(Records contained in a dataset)
'''

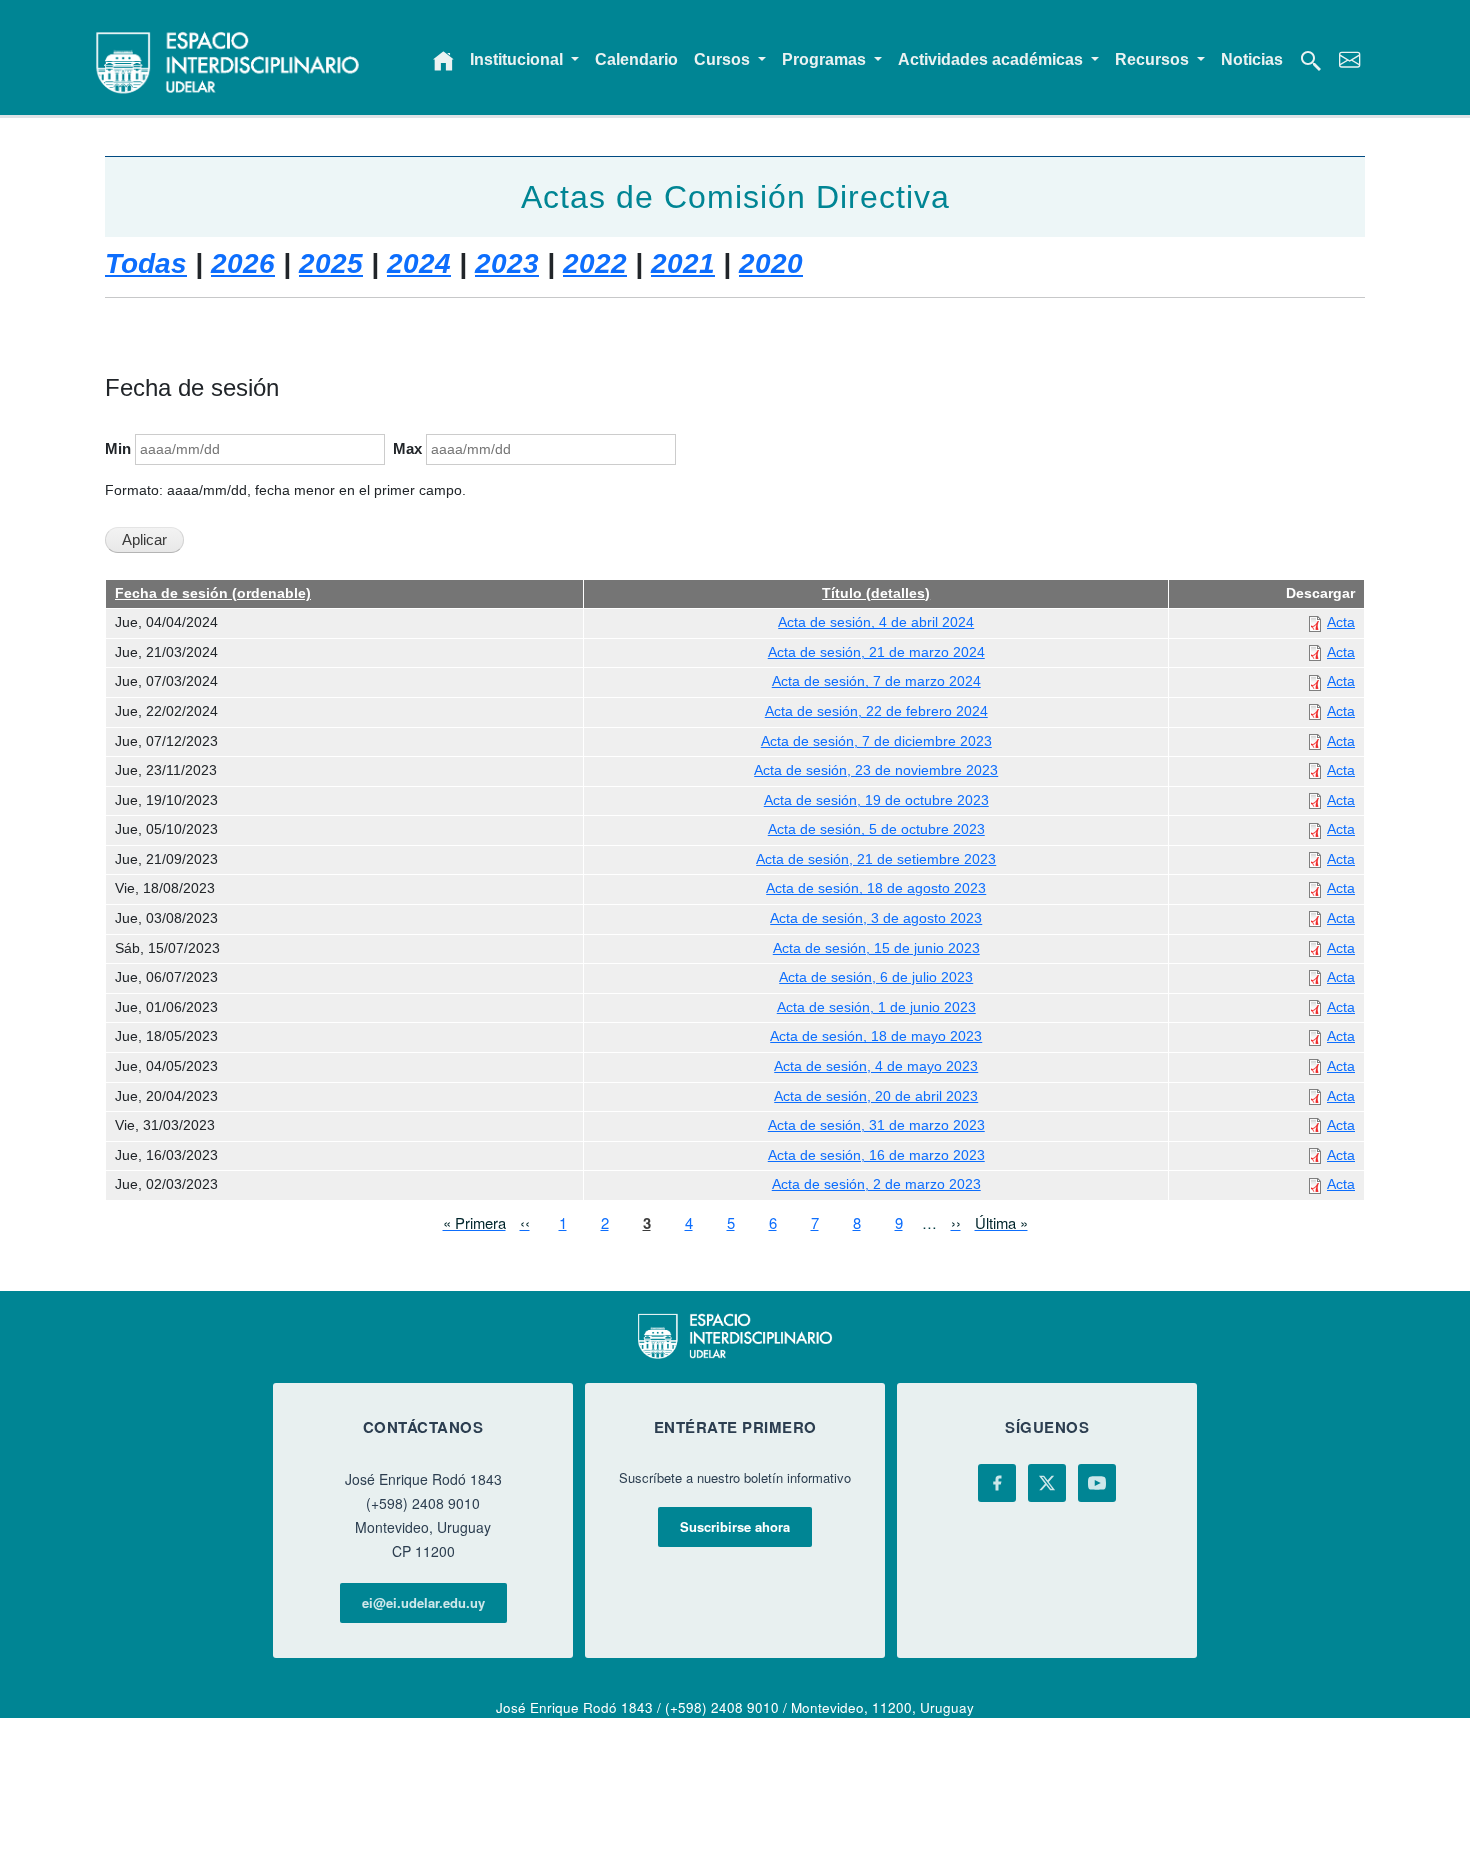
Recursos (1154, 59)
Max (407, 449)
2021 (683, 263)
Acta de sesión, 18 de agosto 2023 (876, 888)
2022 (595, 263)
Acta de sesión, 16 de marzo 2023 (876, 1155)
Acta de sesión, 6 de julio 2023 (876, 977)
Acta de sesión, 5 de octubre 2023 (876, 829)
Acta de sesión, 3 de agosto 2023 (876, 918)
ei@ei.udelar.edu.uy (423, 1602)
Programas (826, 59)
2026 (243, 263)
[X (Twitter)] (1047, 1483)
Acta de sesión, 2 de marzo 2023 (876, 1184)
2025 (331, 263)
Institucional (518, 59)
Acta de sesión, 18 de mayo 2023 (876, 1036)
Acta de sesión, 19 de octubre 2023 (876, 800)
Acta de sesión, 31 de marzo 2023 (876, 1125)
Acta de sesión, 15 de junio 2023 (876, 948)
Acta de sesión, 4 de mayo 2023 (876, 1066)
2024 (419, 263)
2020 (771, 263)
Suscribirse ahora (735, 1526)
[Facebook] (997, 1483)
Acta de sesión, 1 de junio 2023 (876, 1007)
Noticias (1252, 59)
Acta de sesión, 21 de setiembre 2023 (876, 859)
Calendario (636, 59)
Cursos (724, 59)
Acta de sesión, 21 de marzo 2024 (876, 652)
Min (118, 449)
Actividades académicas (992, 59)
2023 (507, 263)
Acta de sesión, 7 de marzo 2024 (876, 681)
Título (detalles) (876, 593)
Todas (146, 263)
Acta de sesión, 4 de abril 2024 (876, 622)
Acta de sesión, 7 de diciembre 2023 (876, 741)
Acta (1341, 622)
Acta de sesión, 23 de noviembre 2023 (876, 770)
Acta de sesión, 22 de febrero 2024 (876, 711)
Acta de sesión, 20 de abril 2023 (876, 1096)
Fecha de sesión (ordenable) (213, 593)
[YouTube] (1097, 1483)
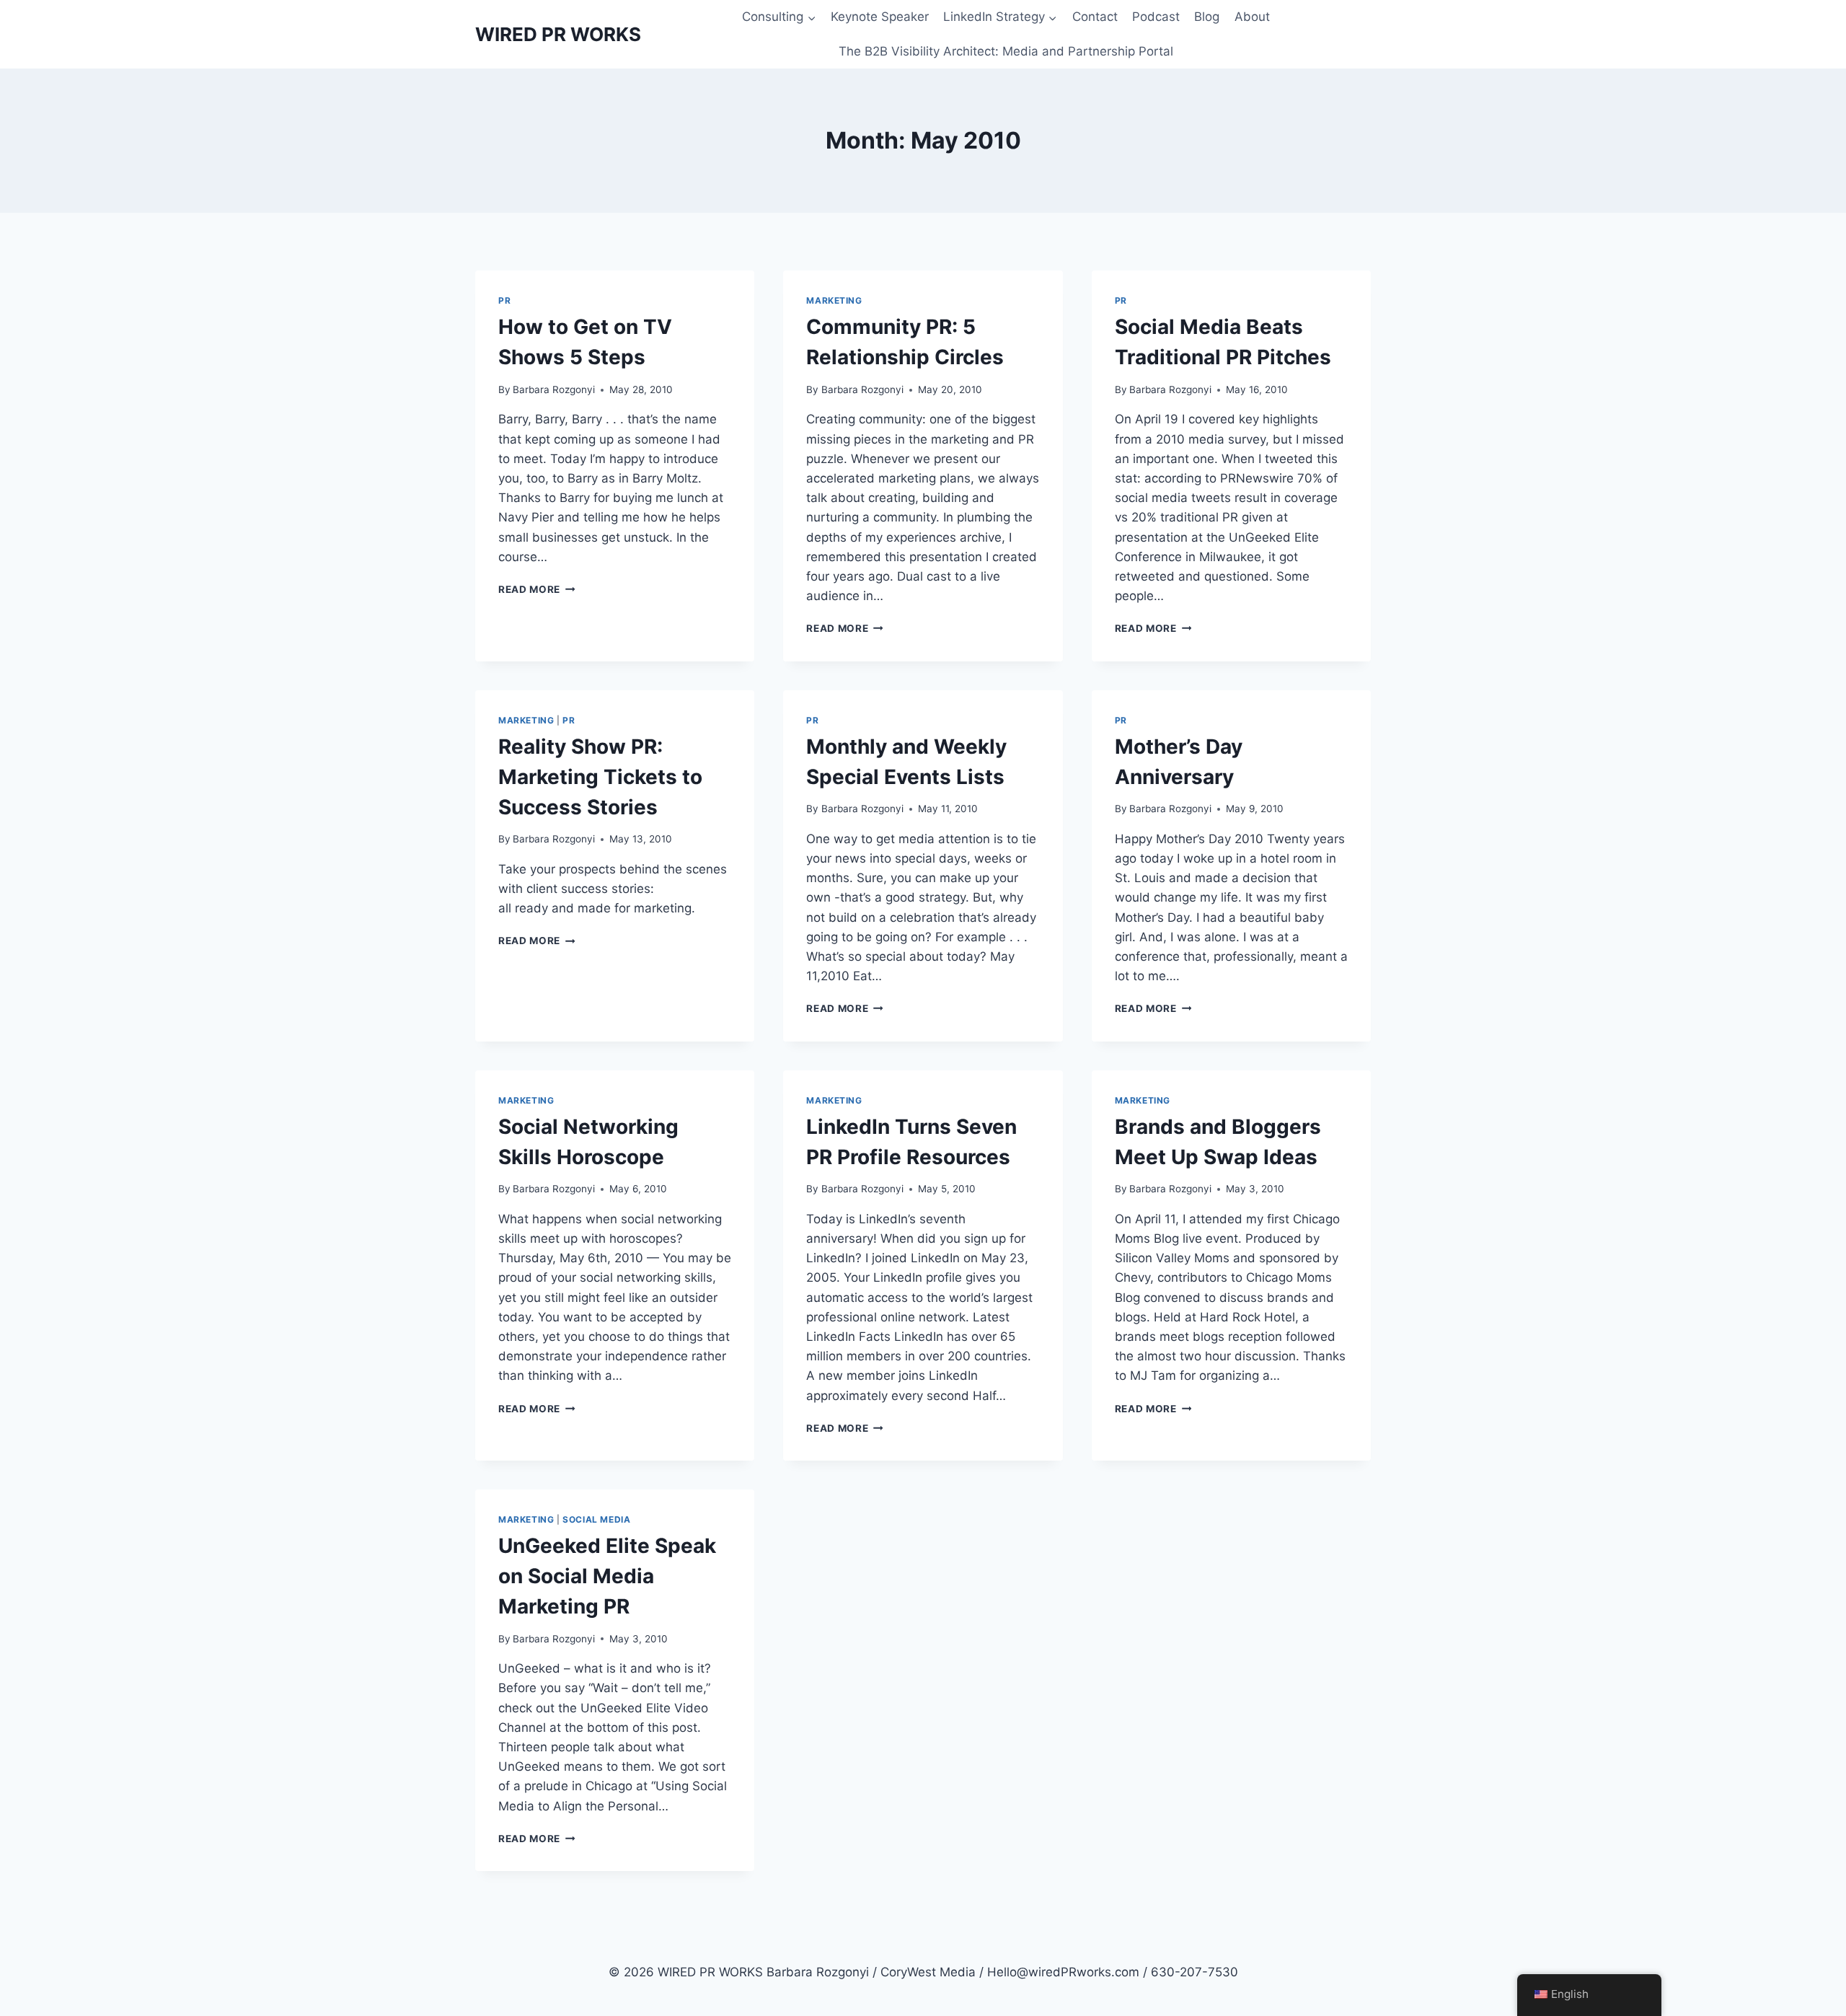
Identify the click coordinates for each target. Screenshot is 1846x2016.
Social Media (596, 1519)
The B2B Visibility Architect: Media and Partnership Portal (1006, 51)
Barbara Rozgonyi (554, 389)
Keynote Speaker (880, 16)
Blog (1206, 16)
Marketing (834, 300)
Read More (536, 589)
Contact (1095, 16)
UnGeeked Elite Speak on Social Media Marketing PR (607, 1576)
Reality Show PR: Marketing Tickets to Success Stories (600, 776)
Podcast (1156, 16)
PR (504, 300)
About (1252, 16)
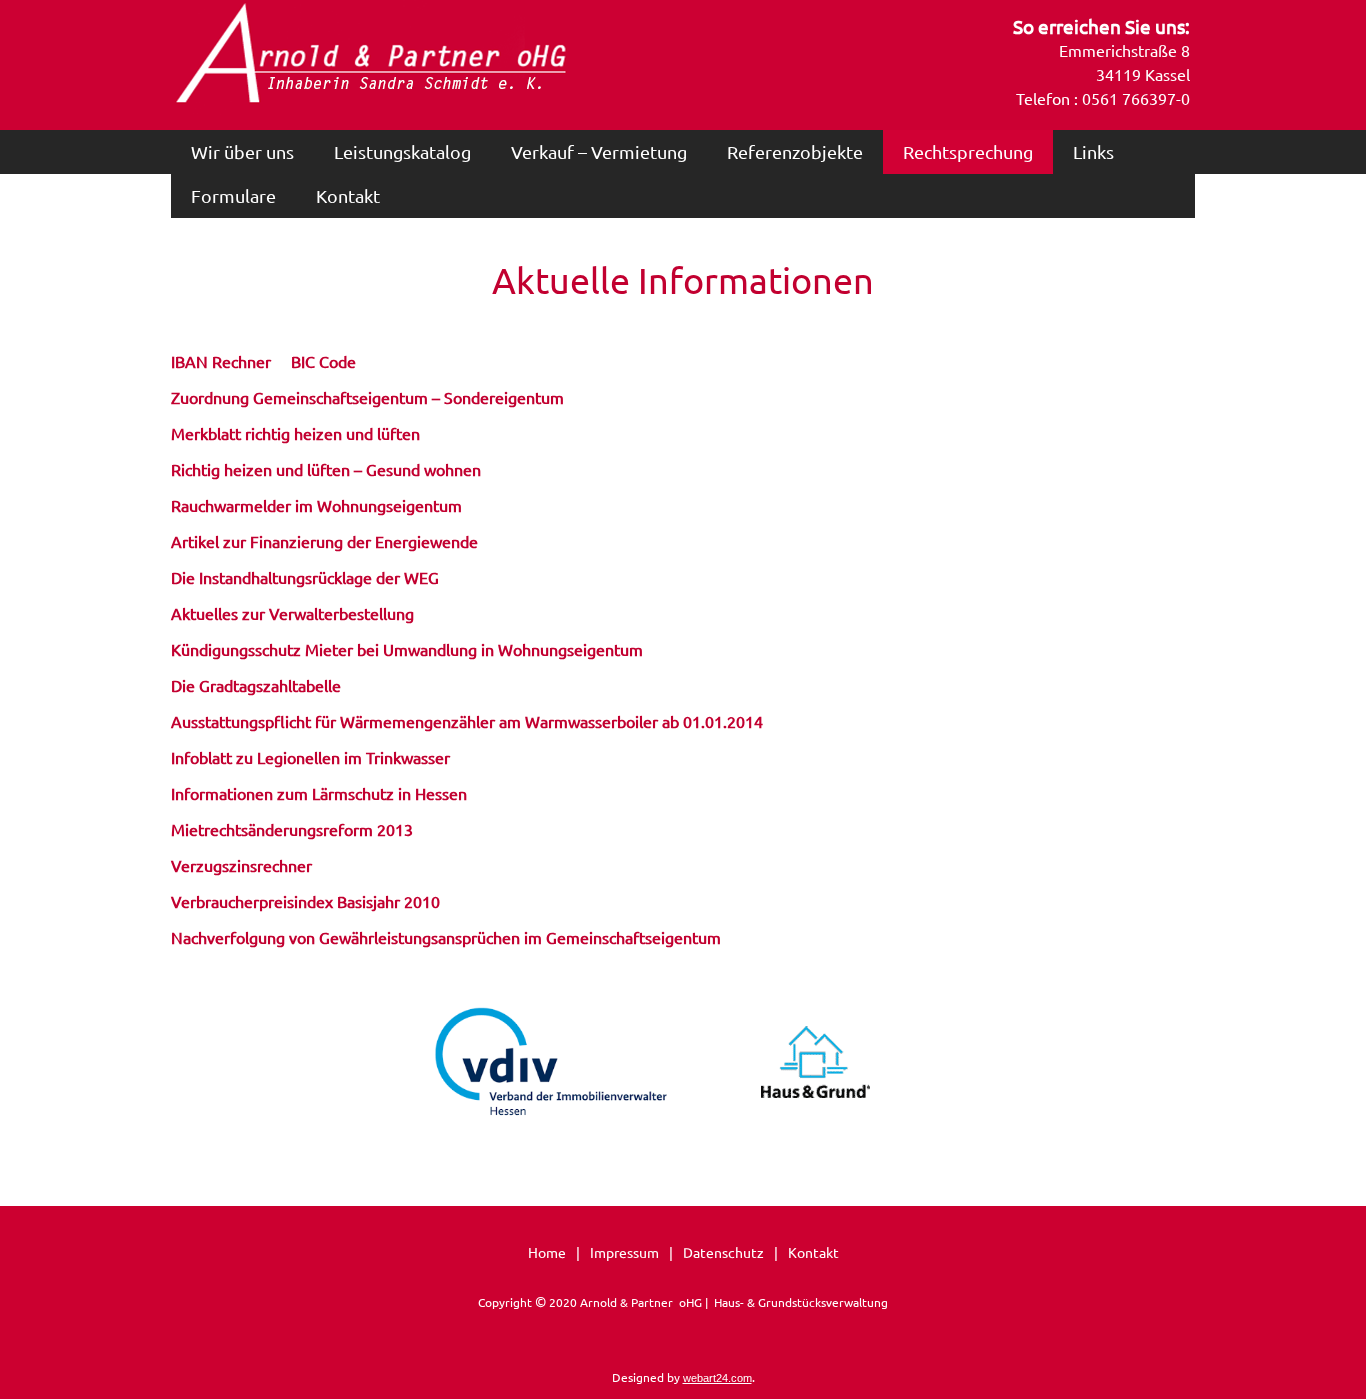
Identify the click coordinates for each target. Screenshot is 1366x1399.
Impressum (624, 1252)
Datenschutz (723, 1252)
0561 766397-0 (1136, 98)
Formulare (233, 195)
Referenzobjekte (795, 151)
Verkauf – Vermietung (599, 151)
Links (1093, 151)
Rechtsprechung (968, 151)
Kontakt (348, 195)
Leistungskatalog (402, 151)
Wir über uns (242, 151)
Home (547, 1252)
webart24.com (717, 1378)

'''

Your objective >>
Scan the entries above for the word "Identify". Report the lines that hold it.

Result of this exercise >>
Identify the click coordinates for each target. Screenshot is 1846x2016.
Identify the click coordinates for each target. Screenshot is 1366x1399.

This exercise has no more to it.